Teks Sumber:
+++

Namun ditengah perjalanan rasa bimbang muncul kembali, apakah benar jalan yang sedang kulalui menuju Pantura. Akhirnya aku memutuskan untuk mengambil inisiatif dengan bertanya pada pemilik sebuah warung kopi, sekalian istirahat buat beli doping es Xtra Joss. Pemilik warung kopi tersebut terdiri dari seorang ibu dengan anak perempuannya (Bu Mboten pados mantu toh?). kemudian kami melanjutkan perjalanan hingga sampai pada kawasan ujung aspal daerah dukun, artinya sampai sudah di jalur Dendles alias jalur Pantura. Kami menikmati perjalanan kali ini tetapi tidak berani bersepeda secara bersebelahan, sebab konon jalur pantura rawan kecelakaan disamping kendaraan yang lalu lalang besar-besar dan melaju cepat. Selama perjalanan tepatnya di daerah Wadeng aku sempat dikejutkan oleh kerumunan orang yang berjubel. Kalau dilihat dari jauh sepertinya ada kecelakaan, sebuah bis mini hijau jurusan Surabaya – Brondong terbalik setelah menabrak sebuah pohon. Semoga tidak ada korban jiwa, karena kondisinya lumayan parah, kaca depan pecah. Medan yang paling susah dilalui yakni tanjakan di daerah hutan jati yang jika dibandingkan dengan jembatan daerah made hamper lima kali lipatnya.

+++

Kutipan Data:
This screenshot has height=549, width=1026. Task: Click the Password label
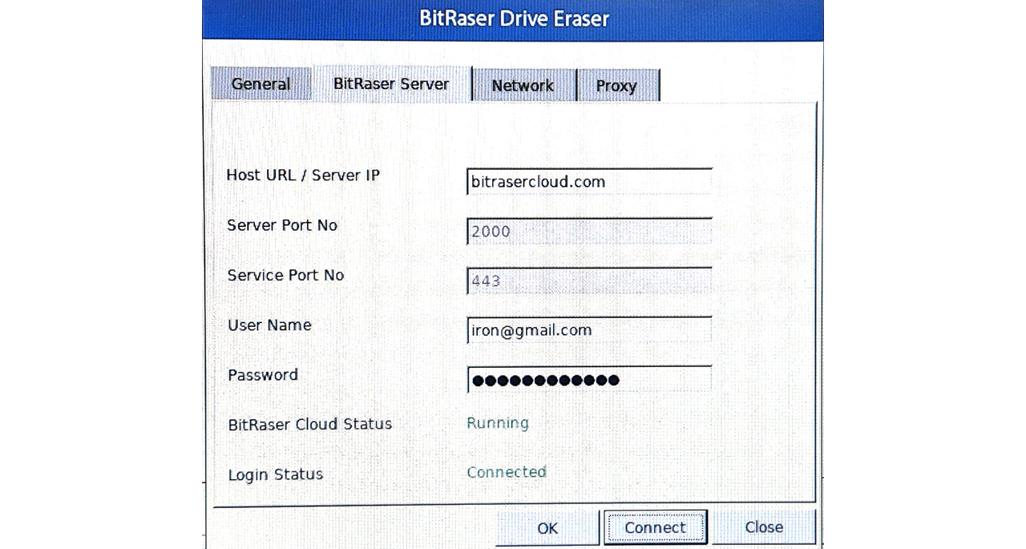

+++

Ketentuan Tugas: Terjemahkan kalimat "Selama perjalanan tepatnya di daerah Wadeng aku sempat dikejutkan oleh kerumunan orang yang berjubel." dari teks sumber ke dalam bahasa Inggris.

Jawaban Berikut: During the journey, specifically in the Wadeng area, I was startled by a dense crowd of people.